● **Problem**: Leave the pictures out and reproduce, exactly, the lines from the one with "Task: Open the" through the end of the entries below.

● **Entries shown**:
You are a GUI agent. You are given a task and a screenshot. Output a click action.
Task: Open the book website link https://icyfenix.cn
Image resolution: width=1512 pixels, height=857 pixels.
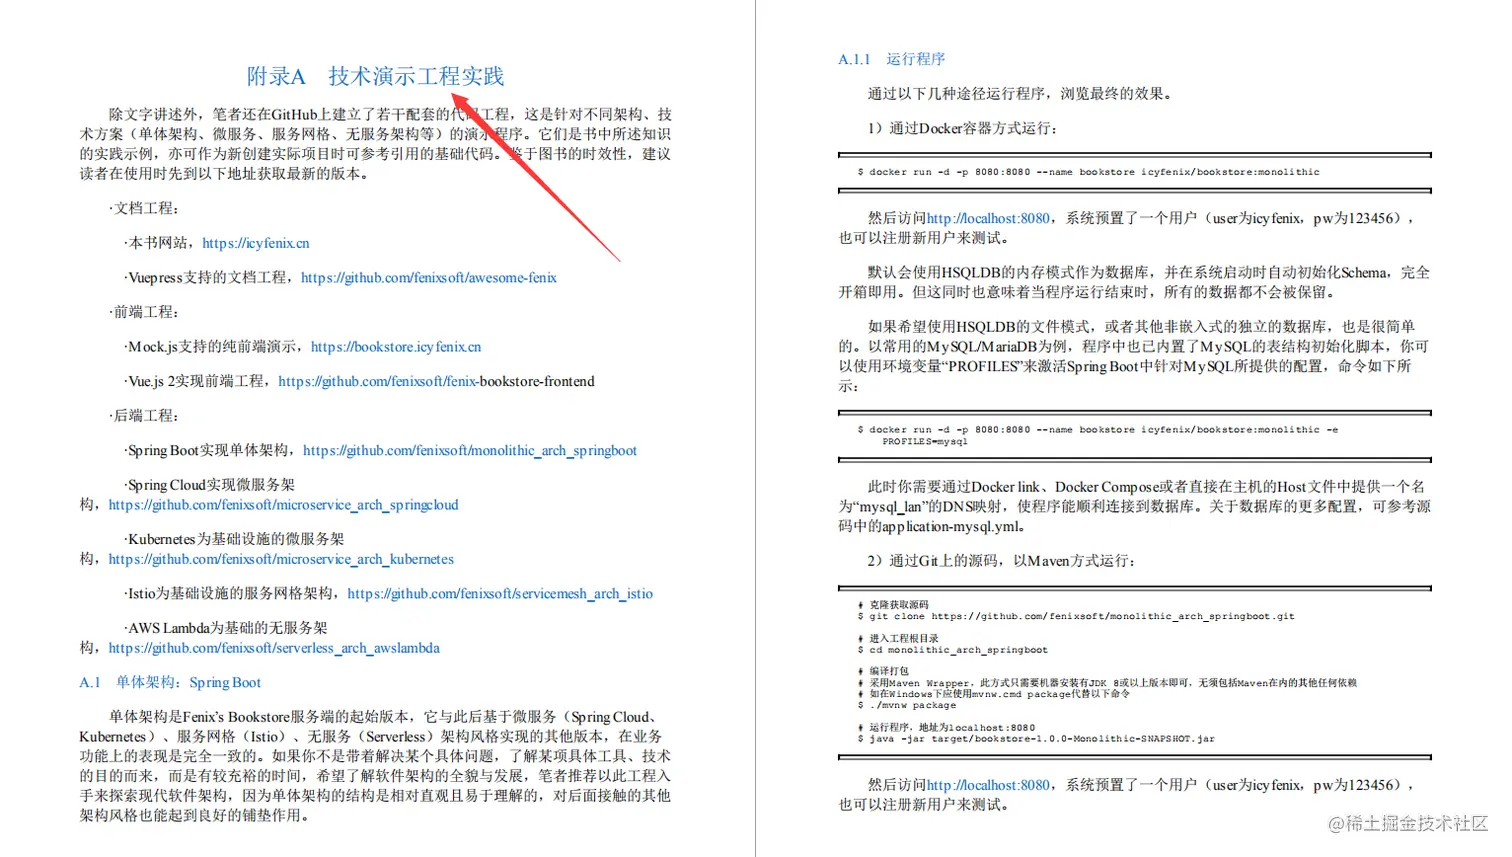[x=255, y=243]
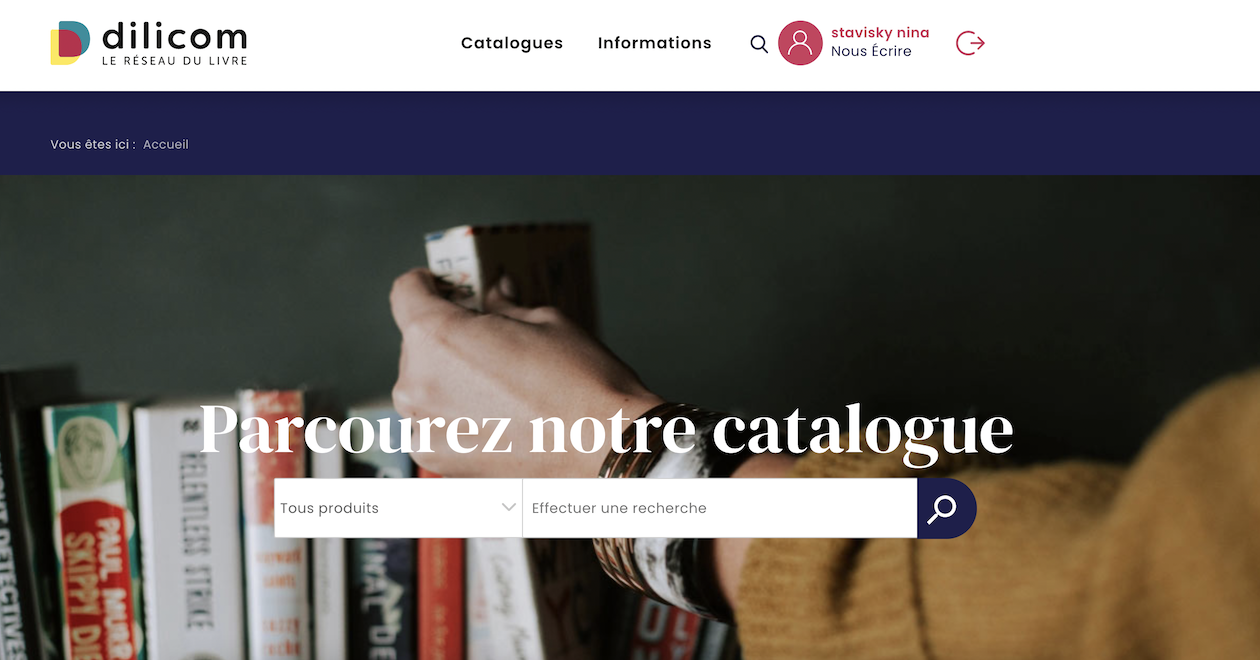Screen dimensions: 1260x660
Task: Click the chevron arrow beside Tous produits
Action: tap(508, 508)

● **Task output**:
Task: Open the book website link https://icyfenix.cn
Image resolution: width=1512 pixels, height=857 pixels.
[x=255, y=243]
Screen dimensions: 1260x660
Task: Click the chevron arrow beside Tous produits
Action: tap(508, 508)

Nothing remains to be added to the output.